🤖 AI Summary
Traditional cardiac signal analysis models suffer from poor generalizability, reliance on homogeneous data, and static architectures. To address these limitations, we propose the first large-scale multimodal foundation model for cardiac health awareness. Built upon a Transformer architecture, it employs generative masked pretraining to jointly model heterogeneous ECG/PPG signals and clinical text reports from 1.7 million individuals. This enables unified representation learning across devices, leads, and tasks. Compared to unimodal, single-task approaches, our model achieves significant performance gains across diverse downstream tasks—including diagnostic classification, vital sign estimation, and prognostic prediction—demonstrating superior generalizability and robustness. It establishes a transferable foundation model paradigm for intelligent cardiac health monitoring in real-world, clinically heterogeneous environments.
📝 Abstract
Cardiac biosignals, such as electrocardiograms (ECG) and photoplethysmograms (PPG), are of paramount importance for the diagnosis, prevention, and management of cardiovascular diseases, and have been extensively used in a variety of clinical tasks. Conventional deep learning approaches for analyzing these signals typically rely on homogeneous datasets and static bespoke models, limiting their robustness and generalizability across diverse clinical settings and acquisition protocols. In this study, we present a cardiac sensing foundation model (CSFM) that leverages advanced transformer architectures and a generative, masked pretraining strategy to learn unified representations from vast, heterogeneous health records. Our model is pretrained on an innovative multi-modal integration of data from multiple large-scale datasets (including MIMIC-III-WDB, MIMIC-IV-ECG, and CODE), comprising cardiac signals and the corresponding clinical or machine-generated text reports from approximately 1.7 million individuals. We demonstrate that the embeddings derived from our CSFM not only serve as effective feature extractors across diverse cardiac sensing scenarios, but also enable seamless transfer learning across varying input configurations and sensor modalities.

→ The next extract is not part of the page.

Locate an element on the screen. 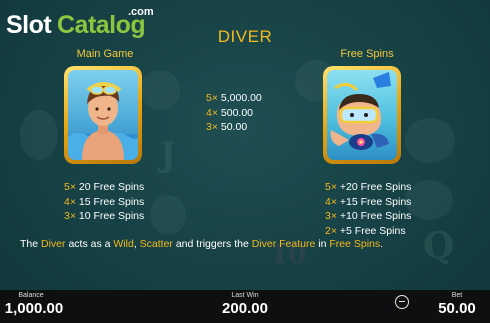  last-win-label: Last Win is located at coordinates (245, 296).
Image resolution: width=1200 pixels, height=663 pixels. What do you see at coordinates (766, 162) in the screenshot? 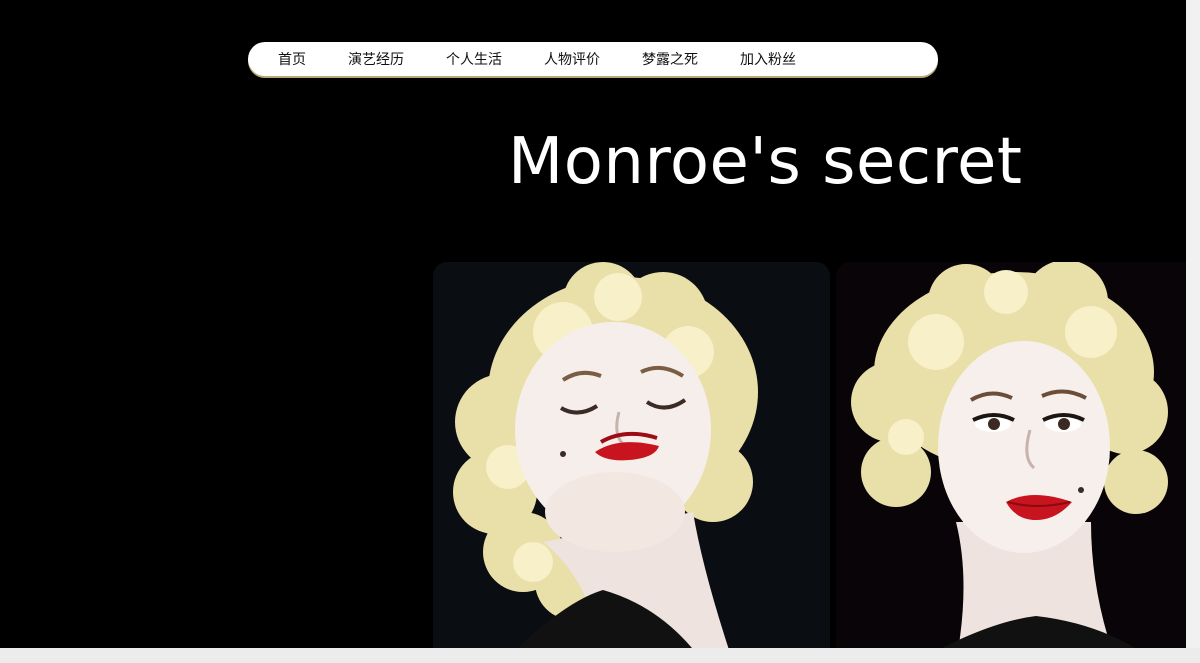
I see `page-title: Monroe's secret` at bounding box center [766, 162].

Extensive evaluations across diagnostic tasks, demographic information recognition, vital sign measurement, clinical outcome prediction, and ECG question answering reveal that CSFM consistently outperforms traditional one-modal-one-task approaches. Notably, CSFM exhibits robust performance across multiple ECG lead configurations from standard 12-lead systems to single-lead setups, and in scenarios where only ECG, only PPG, or a combination thereof is available. These findings highlight the potential of CSFM as a versatile and scalable solution, for comprehensive cardiac monitoring.